Data provided>
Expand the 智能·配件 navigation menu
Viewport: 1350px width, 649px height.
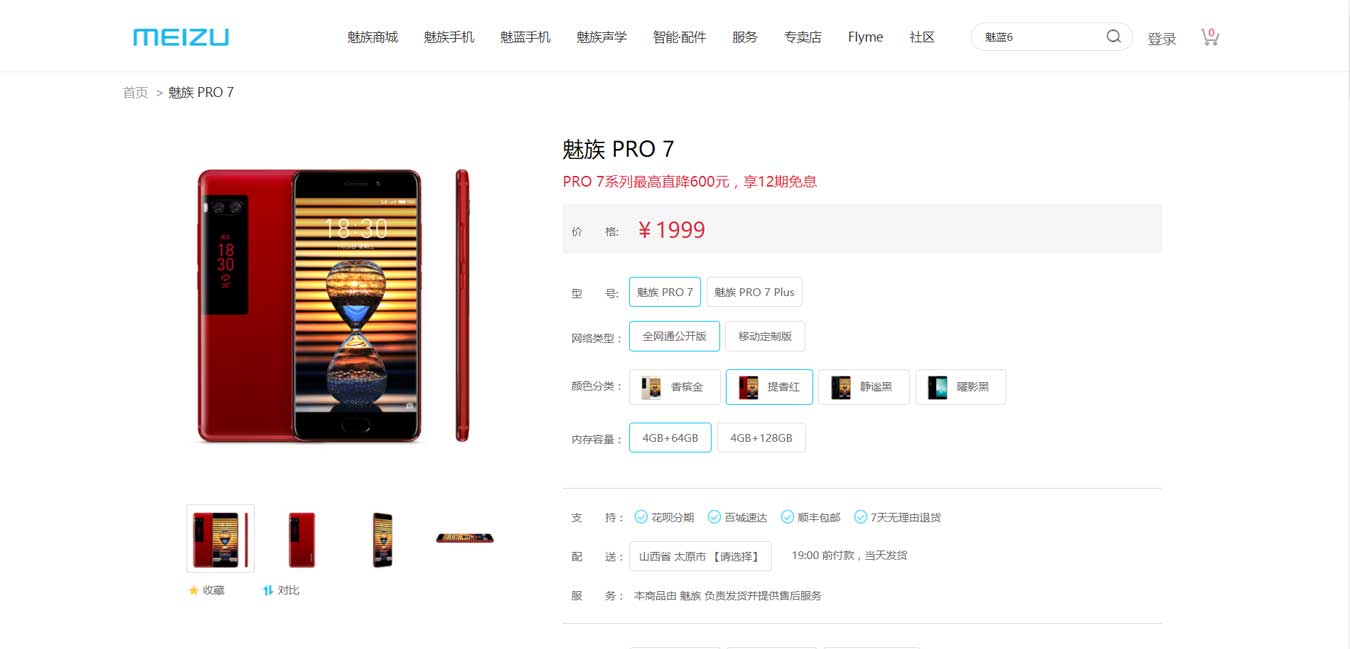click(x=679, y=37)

---

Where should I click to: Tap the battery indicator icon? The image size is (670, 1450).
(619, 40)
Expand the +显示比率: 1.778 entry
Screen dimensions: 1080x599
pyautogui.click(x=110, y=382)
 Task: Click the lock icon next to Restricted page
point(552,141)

--

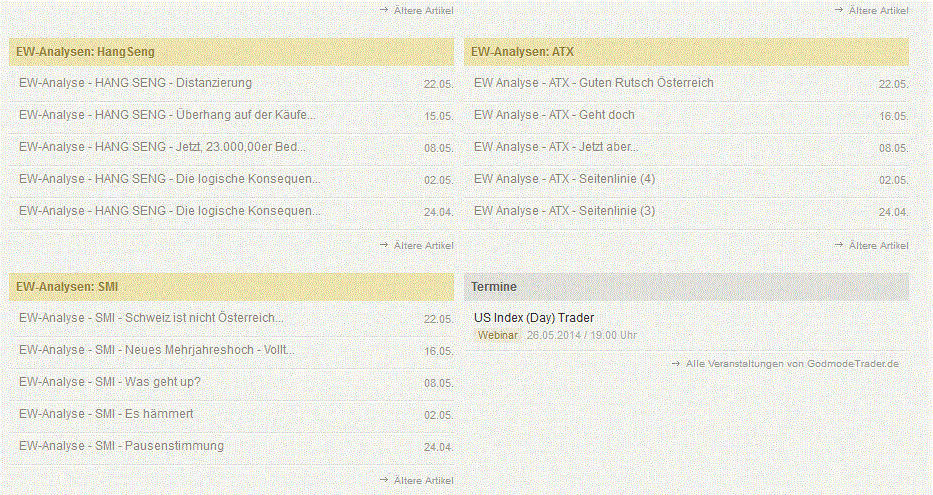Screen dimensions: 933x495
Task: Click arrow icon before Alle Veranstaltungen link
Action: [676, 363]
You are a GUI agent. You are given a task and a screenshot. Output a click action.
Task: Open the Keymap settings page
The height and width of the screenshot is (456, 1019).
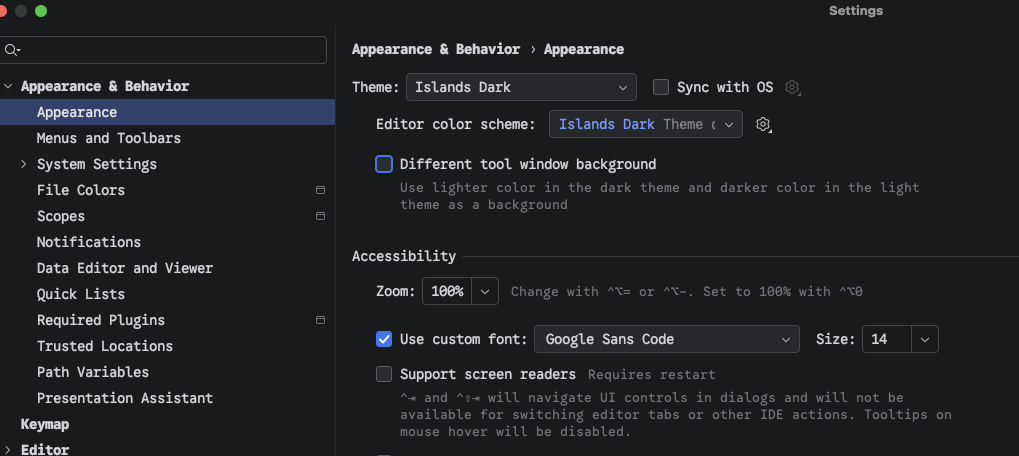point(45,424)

The problem>
Wherever the string "Expand" appears in the data above, copy the line it sits in.

Answer space>
Expand the 智能·配件 navigation menu
Expand the +显示比率: 1.778 entry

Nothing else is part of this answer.